Sensory overload is the key term for the music of Brazilian producer Kaique Vieira, who performs as DJ K. Inventing his own genre of "bruxaria" (witchcraft), Vieira stacks a tumult of sirens, explosive bass tones and shouted lyrics on top of the classic Brazilian dance style of baile funk. This recreates the propulsive sound of neighborhood block parties. On his second album, Radio Libertadora!, Vieira escalates the ferocity, throwing in everything from driving techno rhythms to the sound of the Islamic call to prayer into his frantic bruxaria mix. The result is a especially frenetic and overwhelmingly noisy forty-minute sonic journey. Submit to the assault and Vieira's unapologetic productions become unexpectedly exhilarating.

6. Mohinder Kaur Bhamra – Disco Punjabi

Sikh devotional singer Mohinder Kaur Bhamra's 1982 album of disco beats and Punjabi folk melodies is a newly appreciated gem. Recorded by her son, music producer Kuljit Bhamra, Punjabi Disco's ten tracks present an strikingly compelling fusion of the metallic sound of early synthesizers and drum machines with her melismatic Indian classical singing style. Drum machine patterns echoes the undulating tones of the tabla, while synth lines doubles the traditional sound of the harmonium on tracks such as Pyar Mainu Kar. Meanwhile, bossa nova rhythm is prominent on Soniya Mukh Tera, and Nainan Da Pyar De Gaya channels a driving disco bass groove. It's a party blend created more than ten years before the global breakthrough of South Asian electronic music.

5. Enji – Sonor

Mongolian vocalist Enji's gentle fourth album, Sonor, expands on her jazz-influenced sound to present some of her most diverse music yet. Departing from her background in traditional Mongolian "long song" singing, the record's selection of pieces veer from the soft Norah Jones-esque melodics of downtempo number Ulbar to the German-language narration lyrics and twanging guitar lines of Unadag Dugui. The album also includes a lively, funk-tinged cover of the 1980s Mongolian classic Eejiinhee Hairaar. Featuring a ensemble rather than her usual setup of guitar and bass, Sonor's sound is still close, pulling the listener into the gentle acoustics of her distinctive voice.

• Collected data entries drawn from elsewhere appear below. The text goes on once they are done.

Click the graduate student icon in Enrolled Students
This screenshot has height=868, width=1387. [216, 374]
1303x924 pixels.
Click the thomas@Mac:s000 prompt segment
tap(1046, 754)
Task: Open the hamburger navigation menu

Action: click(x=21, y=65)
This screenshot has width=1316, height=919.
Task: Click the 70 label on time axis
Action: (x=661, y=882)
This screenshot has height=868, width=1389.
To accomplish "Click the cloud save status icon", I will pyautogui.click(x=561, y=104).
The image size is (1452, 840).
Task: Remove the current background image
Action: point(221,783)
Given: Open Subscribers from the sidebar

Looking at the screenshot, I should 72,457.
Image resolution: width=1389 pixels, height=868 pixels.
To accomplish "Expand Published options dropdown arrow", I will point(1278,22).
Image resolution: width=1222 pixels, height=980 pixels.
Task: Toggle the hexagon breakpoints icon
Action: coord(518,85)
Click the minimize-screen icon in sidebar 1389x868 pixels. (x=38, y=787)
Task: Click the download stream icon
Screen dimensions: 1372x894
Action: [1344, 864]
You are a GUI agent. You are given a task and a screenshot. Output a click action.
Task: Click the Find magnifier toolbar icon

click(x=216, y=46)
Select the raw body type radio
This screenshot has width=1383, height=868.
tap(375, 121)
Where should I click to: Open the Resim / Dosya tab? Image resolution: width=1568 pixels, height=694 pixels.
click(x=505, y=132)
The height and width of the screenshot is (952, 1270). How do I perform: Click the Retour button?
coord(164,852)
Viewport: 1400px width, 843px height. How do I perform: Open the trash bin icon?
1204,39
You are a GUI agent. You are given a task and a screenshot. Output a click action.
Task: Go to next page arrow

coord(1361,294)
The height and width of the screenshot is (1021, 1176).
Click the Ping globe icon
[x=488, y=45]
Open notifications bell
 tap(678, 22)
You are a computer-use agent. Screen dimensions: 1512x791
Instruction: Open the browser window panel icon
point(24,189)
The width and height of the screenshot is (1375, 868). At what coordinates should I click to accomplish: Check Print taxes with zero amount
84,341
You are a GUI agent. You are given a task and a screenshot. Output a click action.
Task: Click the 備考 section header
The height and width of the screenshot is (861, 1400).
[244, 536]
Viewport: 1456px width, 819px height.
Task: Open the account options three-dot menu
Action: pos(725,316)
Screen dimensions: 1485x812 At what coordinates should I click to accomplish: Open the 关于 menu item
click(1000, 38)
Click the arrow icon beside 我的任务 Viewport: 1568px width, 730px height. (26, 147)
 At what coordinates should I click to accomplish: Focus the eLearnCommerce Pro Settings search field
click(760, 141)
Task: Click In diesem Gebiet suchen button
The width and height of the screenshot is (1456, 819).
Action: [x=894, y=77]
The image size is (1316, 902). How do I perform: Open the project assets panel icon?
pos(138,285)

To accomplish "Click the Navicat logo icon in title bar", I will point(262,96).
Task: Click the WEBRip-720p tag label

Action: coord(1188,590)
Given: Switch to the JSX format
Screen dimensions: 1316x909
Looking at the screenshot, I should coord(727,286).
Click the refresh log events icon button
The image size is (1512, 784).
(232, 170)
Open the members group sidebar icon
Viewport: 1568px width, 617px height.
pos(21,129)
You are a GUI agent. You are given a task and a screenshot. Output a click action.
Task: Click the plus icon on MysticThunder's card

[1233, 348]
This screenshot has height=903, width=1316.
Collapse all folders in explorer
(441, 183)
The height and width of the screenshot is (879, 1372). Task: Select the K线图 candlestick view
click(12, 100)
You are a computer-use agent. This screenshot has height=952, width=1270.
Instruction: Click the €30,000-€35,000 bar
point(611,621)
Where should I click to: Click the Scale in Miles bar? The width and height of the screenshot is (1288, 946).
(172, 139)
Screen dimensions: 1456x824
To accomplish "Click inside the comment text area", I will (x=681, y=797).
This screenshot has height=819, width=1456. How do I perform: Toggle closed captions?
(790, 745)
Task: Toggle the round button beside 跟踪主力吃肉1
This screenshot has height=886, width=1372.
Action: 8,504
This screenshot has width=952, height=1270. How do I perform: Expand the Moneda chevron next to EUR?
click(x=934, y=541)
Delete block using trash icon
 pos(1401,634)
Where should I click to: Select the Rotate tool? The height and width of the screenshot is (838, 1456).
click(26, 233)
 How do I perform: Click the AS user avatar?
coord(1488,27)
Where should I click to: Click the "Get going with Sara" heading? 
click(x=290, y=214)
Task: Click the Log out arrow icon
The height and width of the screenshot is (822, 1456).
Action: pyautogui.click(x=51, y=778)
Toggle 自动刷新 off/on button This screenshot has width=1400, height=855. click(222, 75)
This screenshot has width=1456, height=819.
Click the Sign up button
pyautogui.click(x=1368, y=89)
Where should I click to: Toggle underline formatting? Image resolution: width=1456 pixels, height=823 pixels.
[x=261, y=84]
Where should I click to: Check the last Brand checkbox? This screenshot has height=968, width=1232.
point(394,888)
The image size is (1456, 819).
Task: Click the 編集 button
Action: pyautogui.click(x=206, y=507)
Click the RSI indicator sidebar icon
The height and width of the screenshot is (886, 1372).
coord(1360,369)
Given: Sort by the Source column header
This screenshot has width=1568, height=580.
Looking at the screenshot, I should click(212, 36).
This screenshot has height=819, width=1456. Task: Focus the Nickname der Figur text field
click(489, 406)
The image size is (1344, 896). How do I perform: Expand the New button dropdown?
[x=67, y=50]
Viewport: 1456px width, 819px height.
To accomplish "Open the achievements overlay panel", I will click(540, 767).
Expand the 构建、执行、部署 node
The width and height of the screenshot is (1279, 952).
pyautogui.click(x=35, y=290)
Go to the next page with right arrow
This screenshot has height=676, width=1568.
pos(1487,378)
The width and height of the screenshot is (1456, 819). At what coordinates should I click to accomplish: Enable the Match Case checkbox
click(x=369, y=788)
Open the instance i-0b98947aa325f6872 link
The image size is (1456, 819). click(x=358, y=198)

4. Derya Yıldırım and Her Band – If There Is No Tomorrow

Channeling the 60s heritage of Turkish psychedelia pioneered by groups such as Moğollar, Turkish-born, Germany-based singer Derya Yıldırım's new album alongside her group blends the metallic twang of the amplified traditional lute with woozy Mellotron and R&B-inflected lines. It's a 1970s throwback sound anchored in Yıldırım's powerful falsetto and shaped by producer Leon Michels' analogue tape aesthetic. Yet, on Turkish standards such as the folk tune Hop Bico and 60s classic Ceylan, the group reaches lively new territory. They craft sinuous, downtempo grooves and lifting vocals that give a fresh, unconventional interpretation to the Anatolian psychedelic style.

3. Lido Pimienta – La Belleza

Gregorian chants, Eastern European folk melodies and orchestral strings merge on Colombian singer Lido Pimienta's stunning fourth album. Orchestrating music for the 60-piece Medellín Philharmonic Orchestra, Pimienta and producer Owen Pallett journey through everything from the liturgical vocals of opener Overturn (Obertura de la Luz Eterna) to the theatrical interweaving lines of Aún Te Quiero and the rhythmic reggaeton-inspired beats of the woodwind-heavy El Dembow del Tiempo. It is Pim

John Davis
John Davis

A rewards strategist with over a decade of experience in loyalty programs and personal finance optimization.